Most employees only have contact with their HR department when they are hired and when they depart an organisation. As a result, there is a belief that this is all that HR do. Perhaps even by business owners and executives within an organisation. This is an out-dated attitude that is going the same way as ‘working from home makes teams less productive’ or taking issue with gaps in resumes.
Today, your HR should be playing a pivotal role in shaping the culture and environment of your workplace. It also has the capacity to shape business goals, and help your organisation leverage data and opportunities to be more competitive within your market.
There is a difference between the administrative arm of HR and the full capabilities of the HR function and HR professionals.
These are just some of the ways HR can play a pivotal role and add value to your organisation. Bear in mind that if your in-house teams do not have the resources to manage more than this, you can always work with a HR consultant to provide that expertise, oversight and bring fresh ideas to your table.
Let’s take a look at what HR could be bringing to the table in your organisation.
Managing a Modern, Evolving Workplace
We all know that the pandemic changed the working world forever, but now three years on from the first lockdowns we forget how quickly workplaces needed to adapt, to create new processes and systems to keep your organisations moving forwards. This was the work and role of HR.
Today, on the other side of the catalyst event that made us change our attitude to the way we work, the role of HR is to keep up with these changing trends, capitalising on new workplace expectations and creating the best possible working environment, suited to a modern (and even forward thinking) business.
There are so many approaches, methods and steps to achieving this, but in its basic form, the role of HR here is to facilitate feedback opportunities, collect information from the people that power your operation and open channels of communication.
HR will be the role that manages the success of any new initiative or change; first by planning the implementation, but then managing the feedback, measuring the success and making iterative improvements – as all good, modern workplaces should. Without HR, your company is going to lose it’s edge. Businesses can be ‘left behind’, unable to recruit or retain talent. This means losing skills and innovation to your competitors, resources sunk into recruitment and a loss of productivity.

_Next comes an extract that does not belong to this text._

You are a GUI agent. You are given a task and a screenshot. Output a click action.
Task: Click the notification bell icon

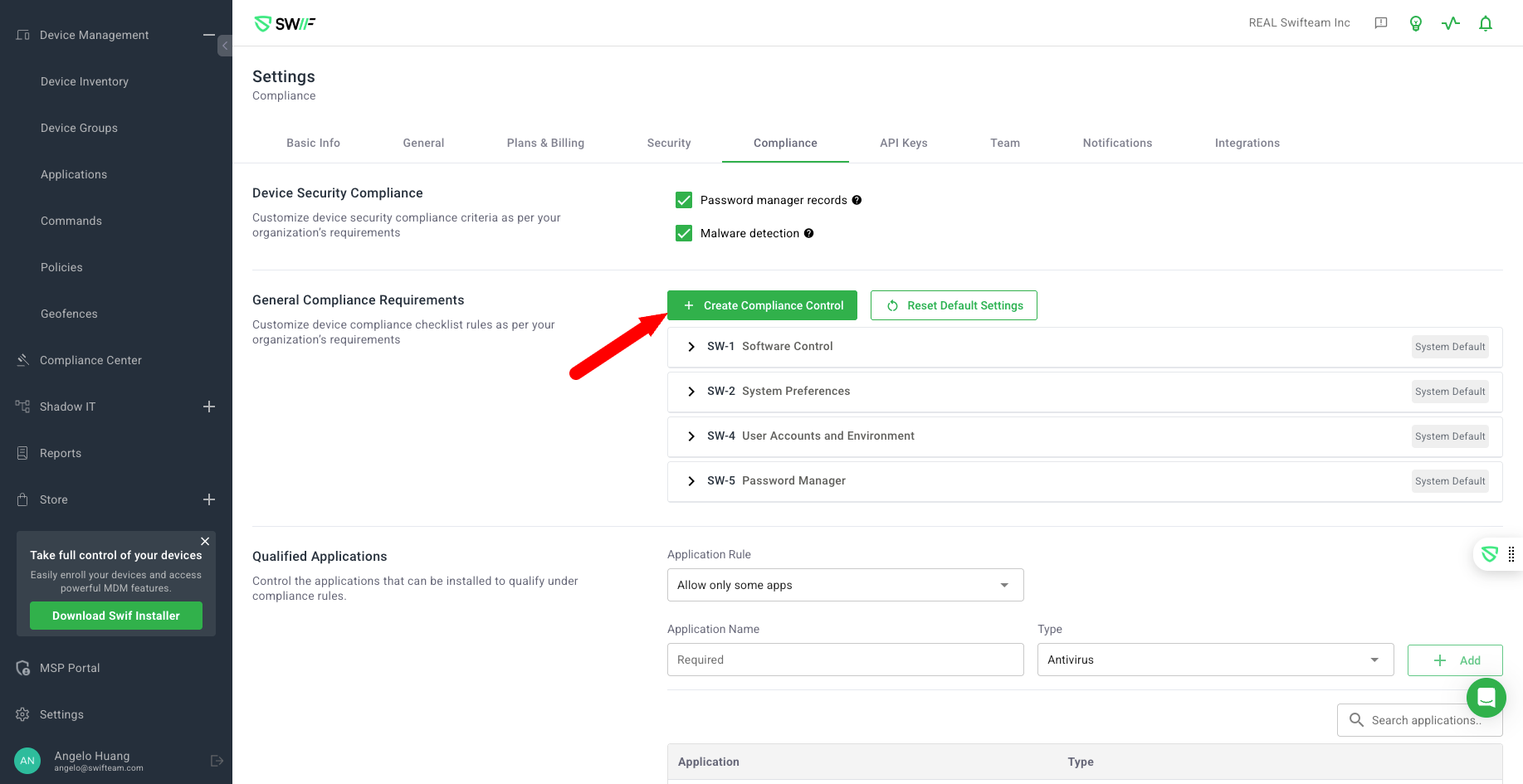click(x=1486, y=23)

Employee Wellbeing Isn’t Only Important on Induction Day
Your HR teams are typically the champions of employee wellbeing. It is their role to promote physical and mental health in the workplace and provide a support system when a member of your team needs it. This must be available continuously if your people are going to feel confident and supported throughout their tenure working with you.
This isn’t a static process. With changes to the workplace that we’ve already discussed, new faces and growth, the structures and initiatives you have in place should also evolve to match.
Moreover, it is the strategic role of HR to identify trends or common themes in employee wellness, i.e. identifying if there is a problem. For example, an influx of middle managers reporting concerns with overwhelm, stress or burnout by understanding absenteeism and productivity data.
HR is here to keep your team healthy, able to work and moving towards shared goals.
The Heart of Workplace Culture
Again, we hope it doesn’t need to be said that culture isn’t just an annual christmas party. It’s also not going to create itself.
Of course, personalities within your business help to promote and shape a culture (which is why hiring the right people is so important – another part of the role of HR), but it is still the role of HR to proactively align the working environment with business goals.
HR should be collaborating with leadership to define the company’s mission, vision, and core values. These values serve as the foundation for the organisation’s culture. HR is also responsible for effectively communicating these core values and expectations to all employees. This includes integrating them into onboarding processes, employee handbooks, and ongoing training.
Employee relations is another fundamental part of the HR function. – the way the company communicates with individuals, meets their needs and maintains the relationship. Today, we understand that employee relations are a major contributor to how people feel about the workplace, shaping the attitudes they bring into the workplace and environment that forms. If there is negativity, roadblocks and toxic employee relations, you can expect the total workplace culture to follow.